# How do u get rid of stubbed leg fat



## klint37 (Jan 26, 2012)

My partner trains in combat twice a week and now does full body bb. She is very lean on her top section and and follows and good diet and drinks. Lots of water but can not seem to shift her lower body fat. Plse can u advice


----------



## mrssalvatore (Apr 13, 2013)

Just a matter of time keep going and it will shift eventually.


----------



## graham58 (Apr 7, 2013)

diet,diet,diet its hard but only way.


----------



## Gary29 (Aug 21, 2011)

graham58 said:


> diet,diet,diet its hard but only way.


This, consistency is key.

The Simpsons is on the TV!


----------



## TheNewGirl (Oct 6, 2014)

This is exactly the same as me! It doesn't help that I have a fair amount of stretch marks over my thighs/ass.

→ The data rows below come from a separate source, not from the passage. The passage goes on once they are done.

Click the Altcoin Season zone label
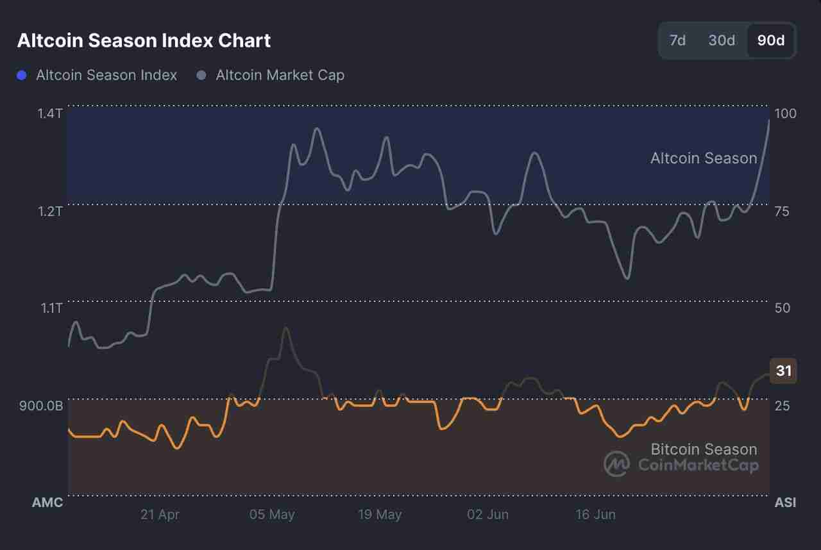click(703, 158)
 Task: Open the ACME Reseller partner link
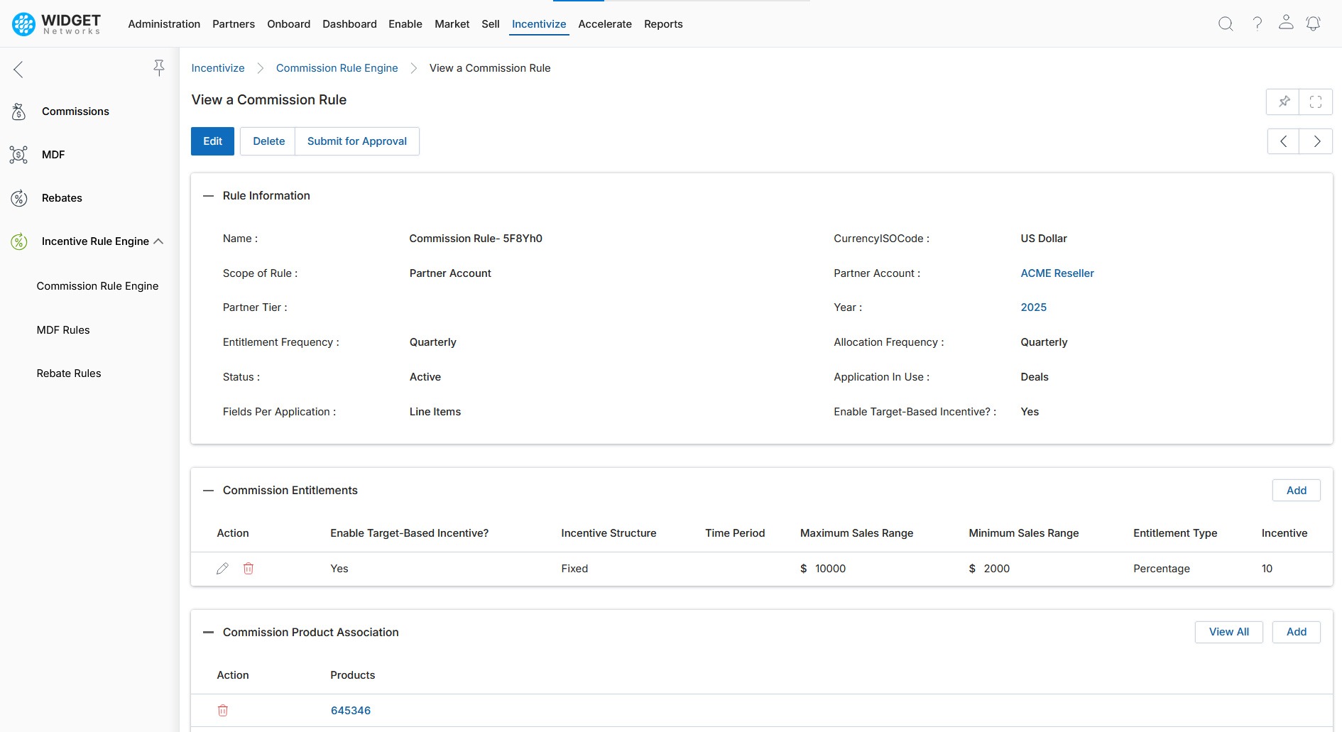1057,273
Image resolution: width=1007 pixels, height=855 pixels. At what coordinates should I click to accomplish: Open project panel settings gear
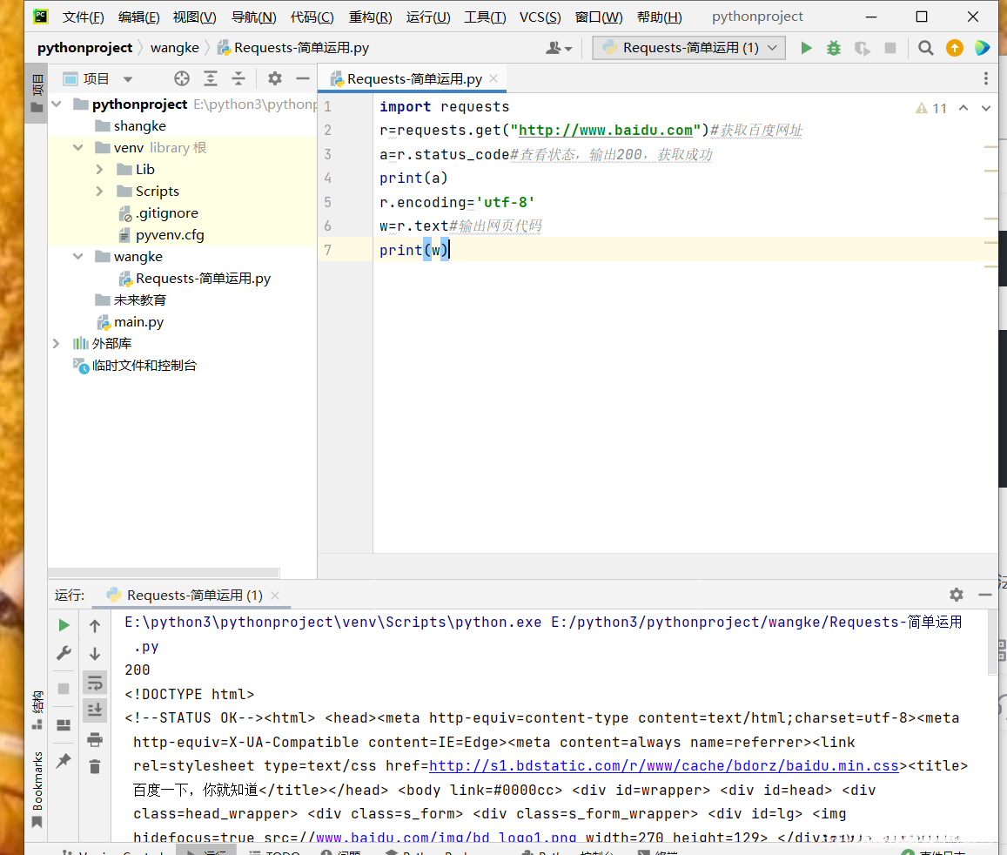tap(275, 79)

So basically does it mean that its probably the last place to loose fat from?


----------



## mrssalvatore (Apr 13, 2013)

TheNewGirl said:


> This is exactly the same as me! It doesn't help that I have a fair amount of stretch marks over my thighs/ass. So basically does it mean that its probably the last place to loose fat from?


Based on stretch marks? No


----------



## notorious1990 (Mar 10, 2008)

Female fat distribution unfortunately in this case is usually around the hip/bum/thigh area and will usually be the last to disappear.


----------